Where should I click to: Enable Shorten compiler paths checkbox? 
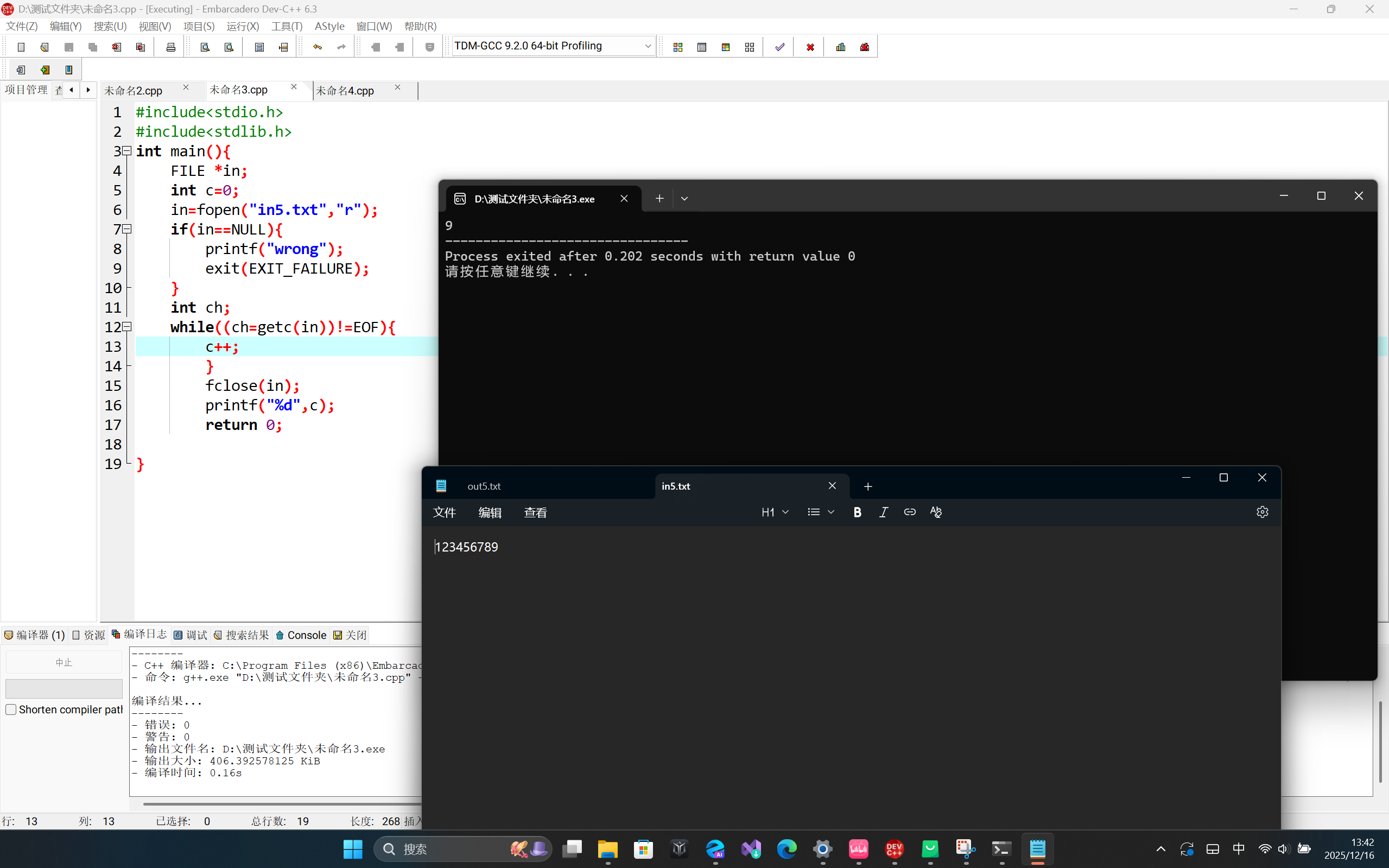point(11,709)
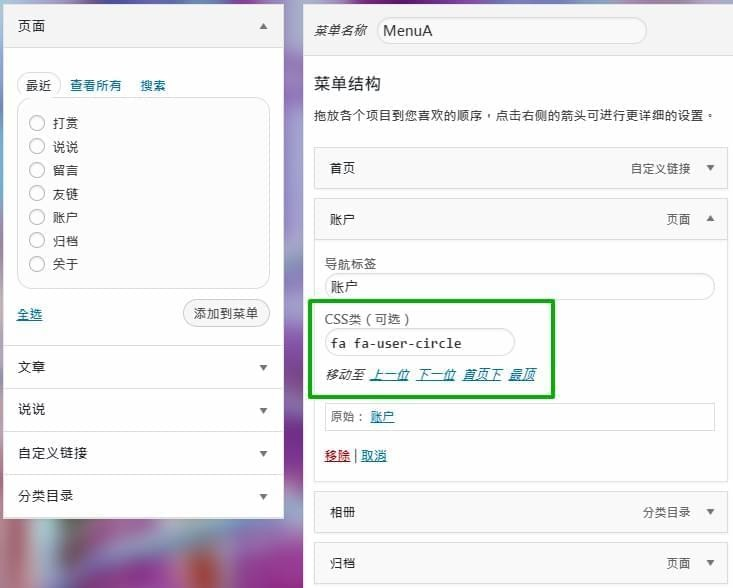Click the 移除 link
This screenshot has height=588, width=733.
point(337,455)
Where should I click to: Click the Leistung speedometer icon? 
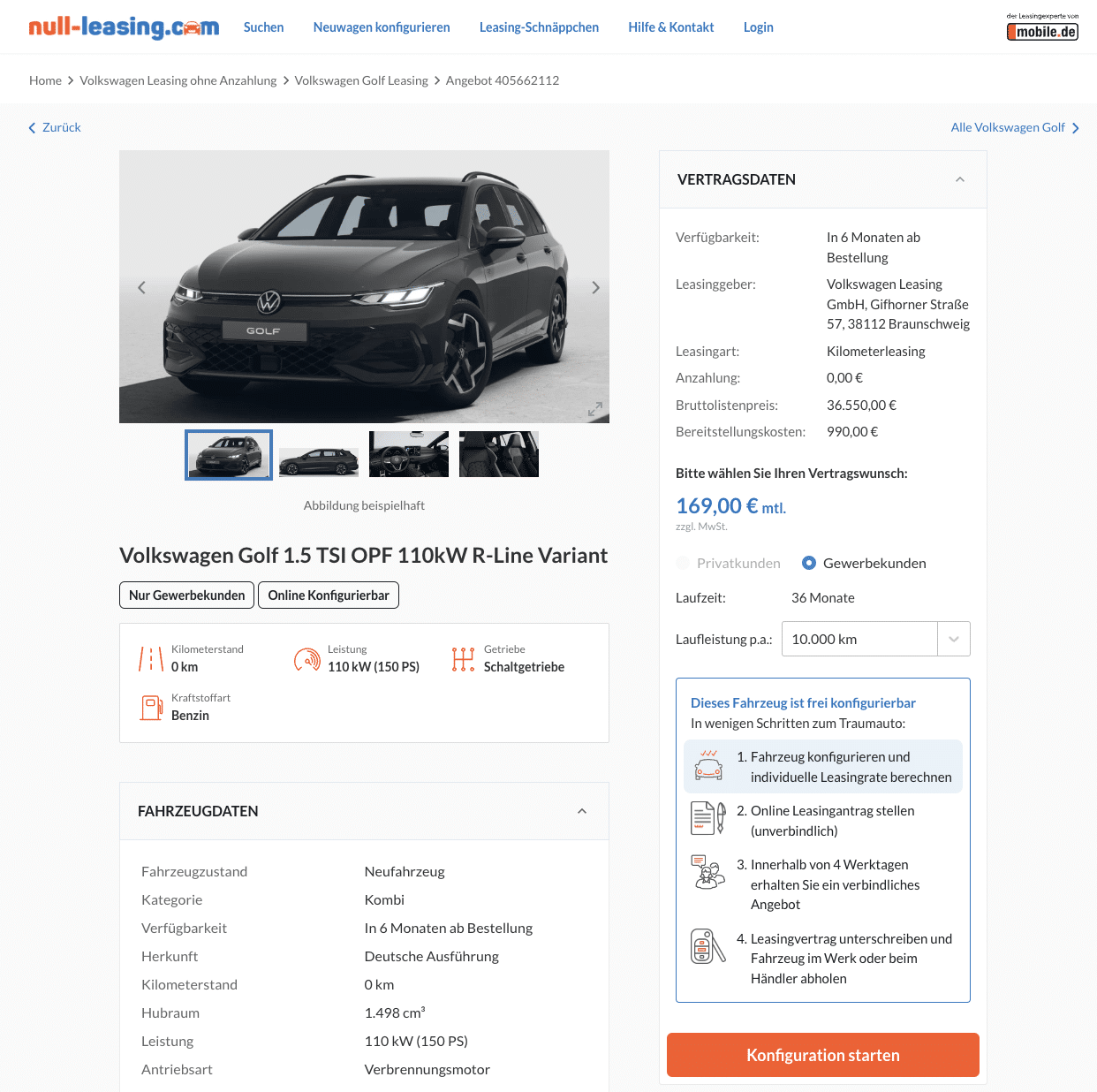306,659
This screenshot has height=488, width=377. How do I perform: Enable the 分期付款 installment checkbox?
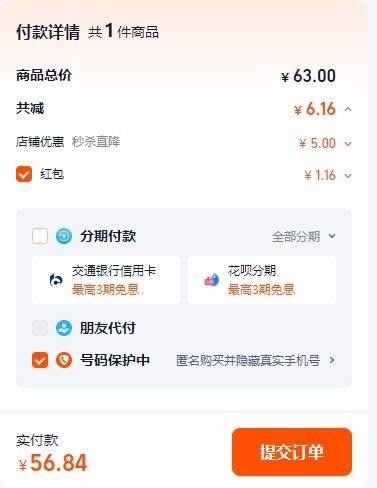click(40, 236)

::::::::

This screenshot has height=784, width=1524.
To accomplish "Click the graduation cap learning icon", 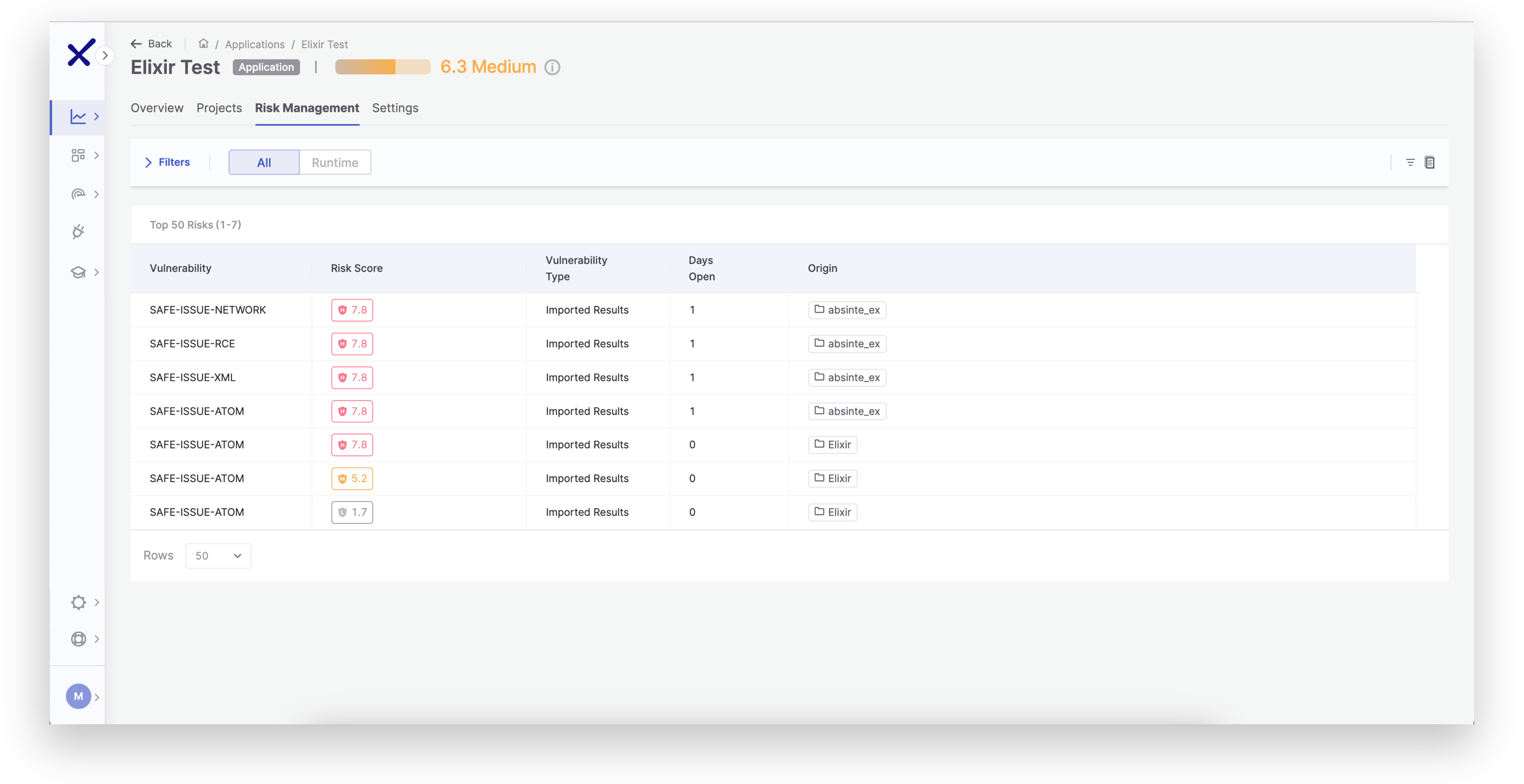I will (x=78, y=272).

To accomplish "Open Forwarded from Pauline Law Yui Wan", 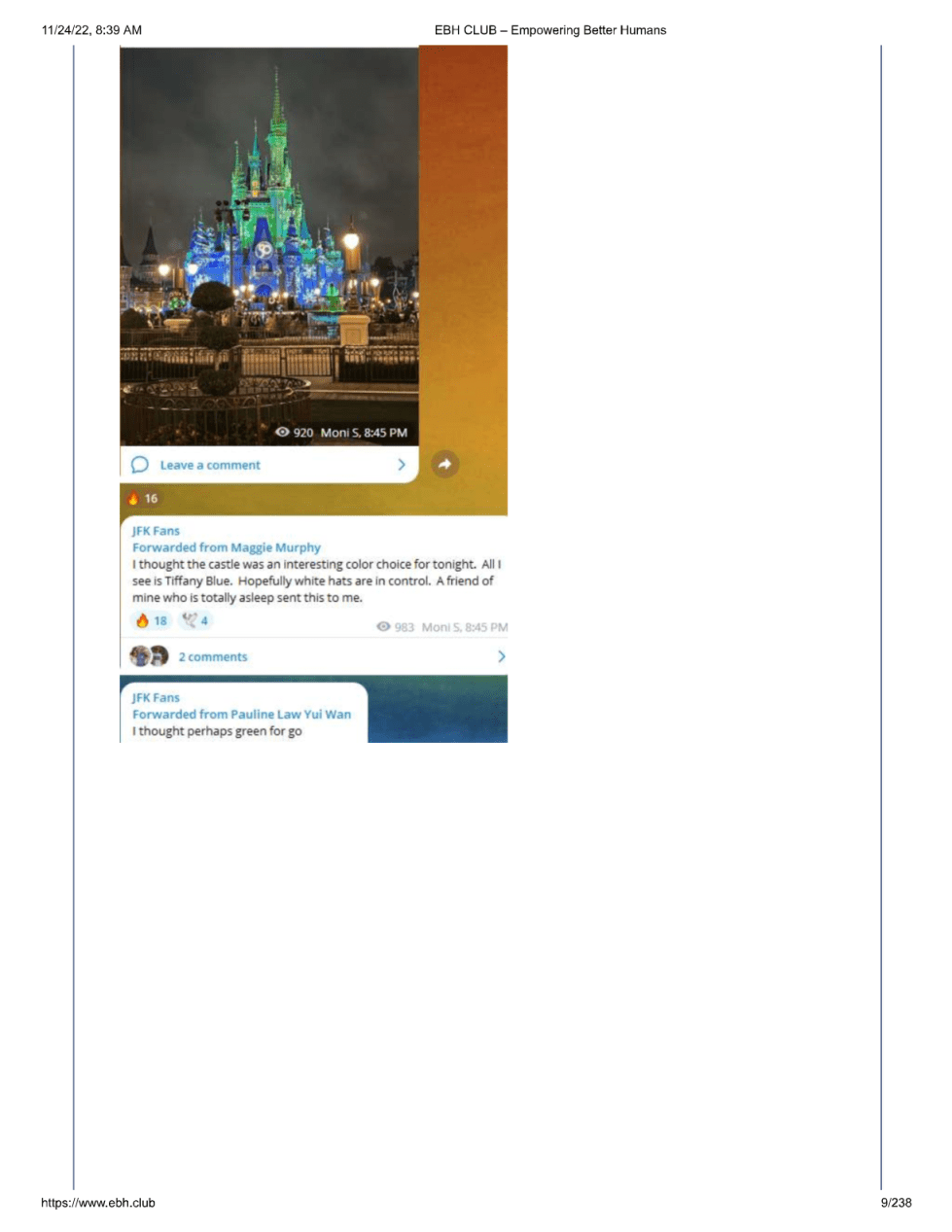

::::::::

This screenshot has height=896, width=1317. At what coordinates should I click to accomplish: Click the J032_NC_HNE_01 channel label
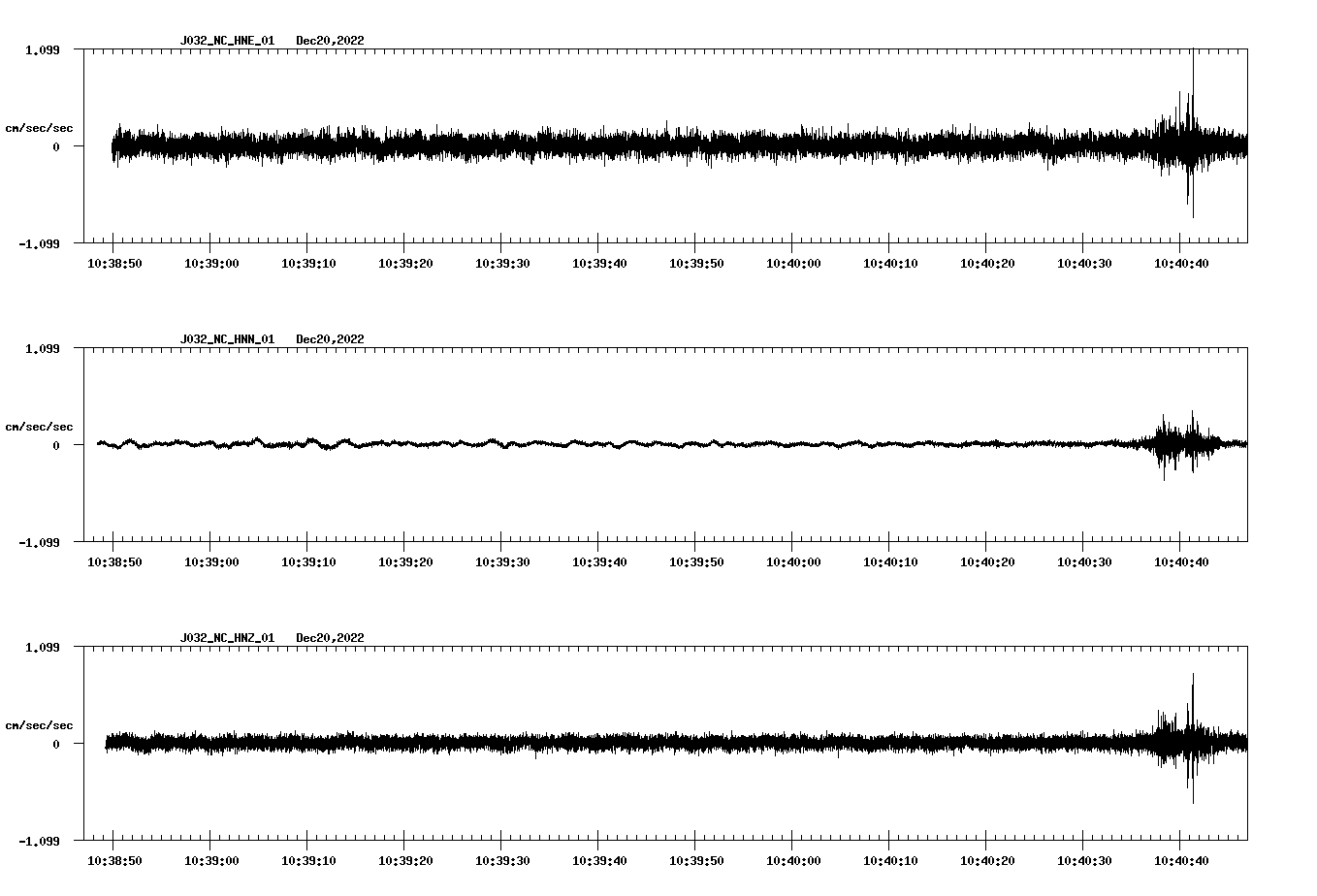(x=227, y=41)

::::::::

> [Exercise details] Update the lines between the one holding "Where should I click to: Enable" and the one holding "click(40, 236)", inclusive, by replacing "checkbox" with "tick box" and leaving everything else unchanged. Omit the pictures from your answer.

> [Task result]
Where should I click to: Enable Shorten compiler paths tick box? 
point(11,709)
Click the 移除 link
This screenshot has height=588, width=733.
point(337,455)
Where should I click to: Click the Leistung speedometer icon? 
306,659
This screenshot has height=488, width=377. How do I perform: Enable the 分期付款 installment tick box?
click(40, 236)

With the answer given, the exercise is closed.